Alfred L. Goldberg, Department of Cell Biology, Harvard Medical School, Boston, MA

   Most proteins in mammalian cells are degraded by the ubiquitin-proteasome pathway, where protein substrates are linked to ubiquitin molecules by one of the cell’s many ubiquitin ligases (E3s).  This modification marks the protein for rapid degradation by the 26S proteasome.  This large complex uses ATP to unfold the proteins and to inject them into its 20S core particle, where they are digested to small peptides.  This system selectively destroys abnormally folded proteins as result from mutations and postsynthetic damage by heat or oxygen radicals.  Such proteins accumulate in various neurodegenerative diseases, and this pathway is critical in homeostasis and rapidly destroys many regulatory proteins, important in the control of gene expression and growth.

            Peptides released by proteasomes range from 2-24 residues in length.  Although most are rapidly digested to amino acids, some are transported through the ER to the cell surface, where they are presented to the immune system on MHC Class I molecules.  This process enables circulating cytotoxic T cells to screen for and eliminate virally infected cells and cancers.

With denervation, inactivity (e.g. bed rest or in space personnel due to lack of gravity) in many systemic diseases (e.g. cancer) and fasting, muscles atrophy due to a general activation of the ubiquitin-proteasome pathway in muscles.  The atrophying muscles show a common pattern of changes in expression of specific genes (which we term “atrogenes”).  The two proteins induced most dramatically are muscle-specific ubiquitin ligases, atrogin-1 and MuRF-1, which are essential in the atrophy process and the accelerated proteolysis.  In atrophying muscles, the Foxo family of transcription factors transcribes atrogin and triggers muscle wasting.  Therefore, inhibitors of Foxo activation or the ubiquitin-proteasome pathway are an attractive approach to combat muscle wasting.
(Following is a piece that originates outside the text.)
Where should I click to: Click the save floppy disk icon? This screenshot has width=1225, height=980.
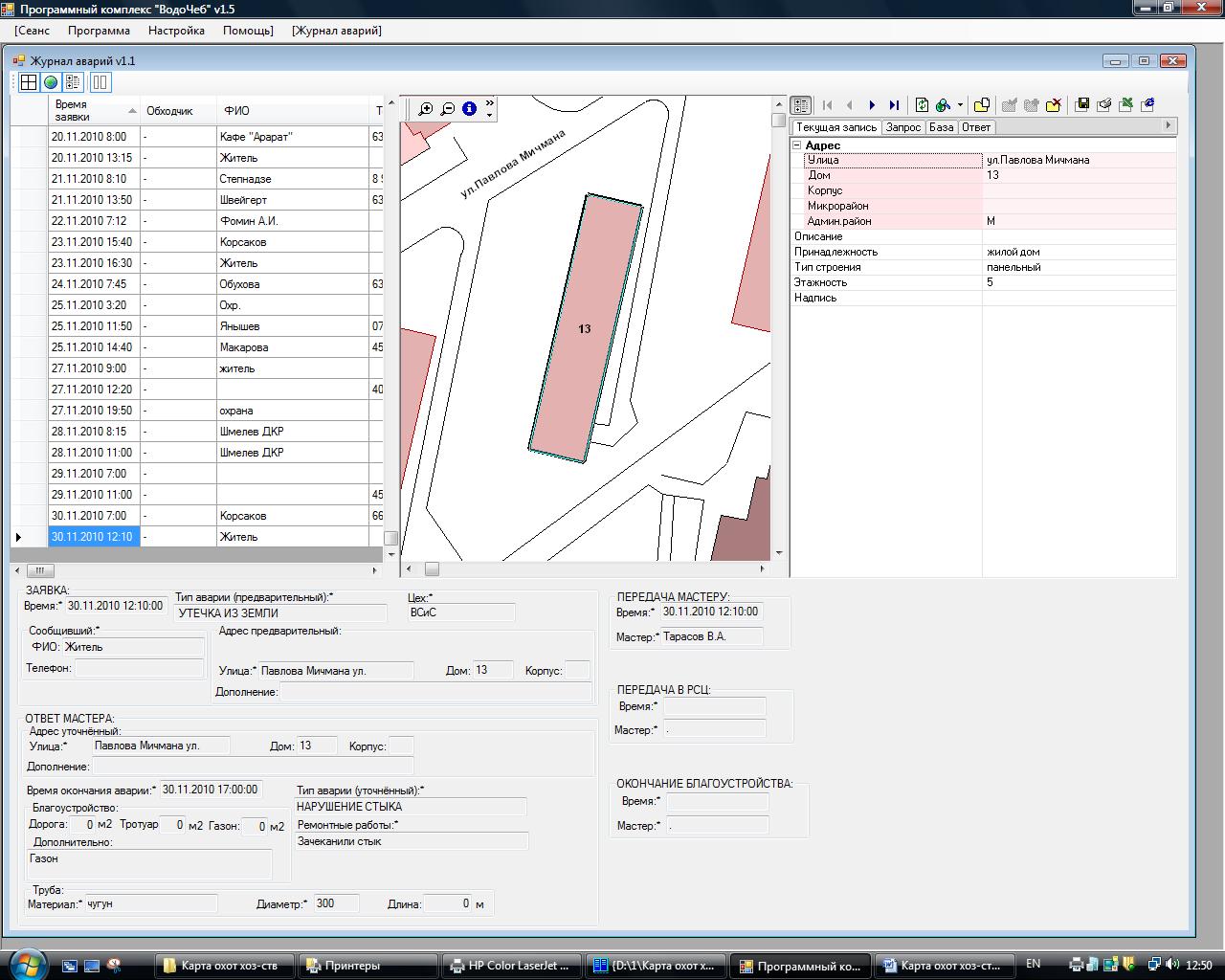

            Much has been learned about the functions of this ubiquitin-proteasome system by the use of inhibitors of the proteasome that enter cells and inhibit intracellular proteolysis.  Blocking proteasome function eventually induces apoptosis, especially in cancer cells.  One such inhibitor (Velcade PS341) has been approved by the FDA for treatment of multiple myeloma, but it is now in many phase II trials against diverse cancers.